Monte Carlo simulations, which use historical data to project future outcomes, suggest a wide range of potential future returns for this portfolio. The median projection shows a substantial increase, but it's important to remember that these simulations are based on past performance, which is not a reliable indicator of future results. The high number of simulations with positive returns, however, does suggest a generally optimistic outlook.
With 90% of the portfolio allocated to stocks, the emphasis is on capital growth through equity investments. The 10% allocation to precious metals serves as a non-correlated asset class, potentially reducing overall portfolio volatility and providing a hedge against inflation. This blend of growth-oriented and defensive assets aligns with a balanced risk profile, though the heavy reliance on equities suggests a tilt towards growth.
The sectoral allocation reveals a technology-heavy portfolio, accounting for 32% of the total. Other significant allocations include consumer cyclicals, communication services, and healthcare. This concentration in tech and growth-oriented sectors suggests an expectation for higher returns, albeit with potentially higher volatility. Diversification across a broader range of sectors could mitigate sector-specific risks.
With 89% of assets allocated to North America, the portfolio has a strong home-country bias. This concentration in the US market may limit exposure to potential growth in international markets and increase susceptibility to domestic economic fluctuations. Expanding geographic diversification could enhance the portfolio's growth potential and resilience against regional downturns.

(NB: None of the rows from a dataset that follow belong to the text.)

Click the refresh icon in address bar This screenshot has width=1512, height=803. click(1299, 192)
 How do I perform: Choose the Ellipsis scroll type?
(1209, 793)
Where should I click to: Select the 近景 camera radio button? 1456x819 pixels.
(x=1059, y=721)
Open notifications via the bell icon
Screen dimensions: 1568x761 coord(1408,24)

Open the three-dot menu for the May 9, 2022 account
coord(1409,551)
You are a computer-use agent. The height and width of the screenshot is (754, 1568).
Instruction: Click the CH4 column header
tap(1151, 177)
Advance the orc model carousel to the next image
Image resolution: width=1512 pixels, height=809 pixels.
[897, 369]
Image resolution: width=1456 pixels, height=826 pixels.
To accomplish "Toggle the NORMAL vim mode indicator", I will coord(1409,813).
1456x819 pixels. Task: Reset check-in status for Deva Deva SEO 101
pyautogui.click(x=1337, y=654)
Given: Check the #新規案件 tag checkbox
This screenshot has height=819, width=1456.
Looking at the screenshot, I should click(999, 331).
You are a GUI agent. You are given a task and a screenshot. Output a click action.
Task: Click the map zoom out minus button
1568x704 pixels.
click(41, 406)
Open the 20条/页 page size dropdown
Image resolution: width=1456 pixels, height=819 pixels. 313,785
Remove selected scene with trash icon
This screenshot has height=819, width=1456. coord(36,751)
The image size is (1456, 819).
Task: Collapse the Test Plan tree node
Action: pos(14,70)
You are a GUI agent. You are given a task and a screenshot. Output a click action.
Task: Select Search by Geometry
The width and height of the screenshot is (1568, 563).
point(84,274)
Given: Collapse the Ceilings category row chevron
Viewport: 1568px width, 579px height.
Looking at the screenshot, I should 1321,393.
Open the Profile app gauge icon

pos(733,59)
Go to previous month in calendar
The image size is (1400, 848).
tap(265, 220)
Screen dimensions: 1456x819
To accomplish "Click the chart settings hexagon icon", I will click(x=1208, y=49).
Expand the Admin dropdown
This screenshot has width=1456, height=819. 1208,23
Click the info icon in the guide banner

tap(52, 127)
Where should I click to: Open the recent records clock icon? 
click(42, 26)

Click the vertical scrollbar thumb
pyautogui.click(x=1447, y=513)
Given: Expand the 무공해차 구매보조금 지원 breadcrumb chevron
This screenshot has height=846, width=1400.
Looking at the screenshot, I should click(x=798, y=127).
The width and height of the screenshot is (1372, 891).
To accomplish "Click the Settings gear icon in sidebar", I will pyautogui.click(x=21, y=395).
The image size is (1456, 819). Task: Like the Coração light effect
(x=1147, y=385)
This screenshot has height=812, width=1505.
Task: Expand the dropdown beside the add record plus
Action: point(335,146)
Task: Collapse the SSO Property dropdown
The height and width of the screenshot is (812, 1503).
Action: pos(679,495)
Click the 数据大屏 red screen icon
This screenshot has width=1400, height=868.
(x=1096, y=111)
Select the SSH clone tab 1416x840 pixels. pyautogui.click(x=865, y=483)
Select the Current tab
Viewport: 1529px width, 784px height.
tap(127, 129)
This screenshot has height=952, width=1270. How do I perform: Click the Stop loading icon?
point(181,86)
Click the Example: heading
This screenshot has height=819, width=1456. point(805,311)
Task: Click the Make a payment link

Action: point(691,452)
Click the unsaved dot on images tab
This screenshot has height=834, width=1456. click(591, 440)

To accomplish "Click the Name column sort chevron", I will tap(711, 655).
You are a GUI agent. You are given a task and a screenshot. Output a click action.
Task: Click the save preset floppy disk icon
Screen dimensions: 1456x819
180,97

The portfolio's focus on mega and big-cap stocks, which together constitute 70% of the allocation, suggests a preference for established, lower-volatility companies. However, the limited exposure to small and micro-cap stocks may reduce opportunities for higher growth rates. Considering a more balanced market cap distribution could enhance returns while managing risk.
This chart shows the Efficient Frontier, calculated using your current assets with different allocation combinations. It highlights the best balance between risk and return based on historical data. "Efficient" portfolios maximize returns for a given risk or minimize risk for a given return. Portfolios below the curve are less efficient. This is informational and not a recommendation to buy or sell any assets.
Click on the colored dots to explore allocations.
Considering the Efficient Frontier, there may be opportunities to optimize the risk-return profile of the portfolio by adjusting the asset allocation. While the current setup offers a favorable balance between risk and return, exploring different combinations of assets could potentially achieve a more efficient portfolio, maximizing returns for a given level of risk.
The portfolio generates a total dividend yield of 1.39%, with the Schwab U.S. Dividend Equity ETF contributing significantly to this income. This yield provides a steady income stream and can contribute to overall returns, particularly in volatile or bear markets. The focus on dividend-yielding investments is consistent with a balanced investment strategy, offering both growth potential and income.
The portfolio's total expense ratio (TER) is remarkably low at 0.11%, which is advantageous for long-term growth as lower costs directly translate to higher net returns. This cost-efficiency is a strong aspect of the portfolio, ensuring that investors retain a greater portion of their returns.